The Briefing 12-11-15

The Briefing 12-11-15

The Briefing

December 11, 2015

This is a rush transcript. This copy may not be in its final form and may be updated.

It’s Friday, December 11, 2015. I’m Albert Mohler and this is The Briefing, a daily analysis of news and events from a Christian worldview.

Part I

Vatican discourages evangelism of Jews, contravening clear teaching of Scripture

The biggest headline going into the weekend actually comes from the Vatican. Catholic News Service reports,

“Catholics are called to witness to their faith in Jesus before all people, including Jews, but the Catholic Church “neither conducts nor supports” any institutional missionary initiative directed toward Jews, says a new document from a Vatican commission.”

And yes, it really is important. Catholic News Service goes on to report,

“How God will save the Jews if they do not explicitly believe in Christ is “an unfathomable divine mystery,” but one which must be affirmed since Catholics believe that God is faithful to his promises and therefore never revoked his covenant with the Jewish people.”

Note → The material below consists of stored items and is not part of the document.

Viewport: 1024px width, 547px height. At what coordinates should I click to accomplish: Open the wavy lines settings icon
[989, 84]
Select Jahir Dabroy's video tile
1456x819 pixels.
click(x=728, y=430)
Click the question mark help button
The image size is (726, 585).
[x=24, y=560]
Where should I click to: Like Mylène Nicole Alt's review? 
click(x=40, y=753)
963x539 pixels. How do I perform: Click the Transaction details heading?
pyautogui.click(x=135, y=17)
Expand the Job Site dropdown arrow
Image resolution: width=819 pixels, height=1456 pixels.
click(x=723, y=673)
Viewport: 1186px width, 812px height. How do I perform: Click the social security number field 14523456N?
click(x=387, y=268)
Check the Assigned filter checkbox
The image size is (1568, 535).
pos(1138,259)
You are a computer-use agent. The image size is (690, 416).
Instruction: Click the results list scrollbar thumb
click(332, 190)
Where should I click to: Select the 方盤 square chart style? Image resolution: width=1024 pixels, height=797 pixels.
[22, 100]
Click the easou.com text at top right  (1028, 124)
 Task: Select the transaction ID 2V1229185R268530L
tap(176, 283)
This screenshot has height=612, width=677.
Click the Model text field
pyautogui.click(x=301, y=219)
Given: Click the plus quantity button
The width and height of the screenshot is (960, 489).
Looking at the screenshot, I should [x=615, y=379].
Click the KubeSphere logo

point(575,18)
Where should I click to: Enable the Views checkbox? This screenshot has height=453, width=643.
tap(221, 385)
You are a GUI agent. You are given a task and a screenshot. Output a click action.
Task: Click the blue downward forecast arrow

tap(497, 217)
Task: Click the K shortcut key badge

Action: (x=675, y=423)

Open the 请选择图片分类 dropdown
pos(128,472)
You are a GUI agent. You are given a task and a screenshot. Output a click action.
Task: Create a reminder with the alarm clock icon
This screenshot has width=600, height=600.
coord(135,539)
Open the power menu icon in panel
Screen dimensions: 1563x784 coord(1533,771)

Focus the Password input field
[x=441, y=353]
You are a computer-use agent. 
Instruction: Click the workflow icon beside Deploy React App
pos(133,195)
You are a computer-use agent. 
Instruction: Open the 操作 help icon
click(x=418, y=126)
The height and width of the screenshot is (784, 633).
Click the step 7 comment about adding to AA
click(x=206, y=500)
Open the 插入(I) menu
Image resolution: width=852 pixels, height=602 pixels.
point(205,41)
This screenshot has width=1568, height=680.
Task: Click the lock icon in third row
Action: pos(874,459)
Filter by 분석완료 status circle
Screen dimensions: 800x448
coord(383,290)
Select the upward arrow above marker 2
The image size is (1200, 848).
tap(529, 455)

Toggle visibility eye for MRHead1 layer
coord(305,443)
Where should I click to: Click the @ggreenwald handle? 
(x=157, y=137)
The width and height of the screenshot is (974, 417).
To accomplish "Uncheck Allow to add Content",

That again according to this new report from an official commission at the Vatican, the Pontifical Commission for Religious Relations with the Jews. Now anyone following Catholic theology knows that this story goes back hundreds of years. It goes back in the Catholic Church most urgently about 50 years. It goes back to the mid-1960s in what was known as the second Vatican Council or more popularly Vatican II. It was a major theological transformation within the Roman Catholic Church and one of the official doctrinal documents that was released by Vatican II was entitled,

“Nostra Aetate”

That was a document that revolutionized the Roman Catholic Church’s teachings concerning the gospel and the Jews. It is actually an even far more wide-ranging document that describes the so-called Abrahamic faiths, that is Judaism, Christianity and Islam, and it describes them as having a common root. Back in the 1960s when “Nostra Aetate” of Vatican II was first released. The big story was that the Roman Catholic Church was softening its position on the Jews and in particular the question as to whether or not Christians should seek to convert Jews by the gospel of Jesus Christ. But even as evangelicals are paying at least some attention to the Catholic Church and Vatican II, the bigger story is that this reflected the Catholic Church adjusting itself to a new intellectual and cultural climate.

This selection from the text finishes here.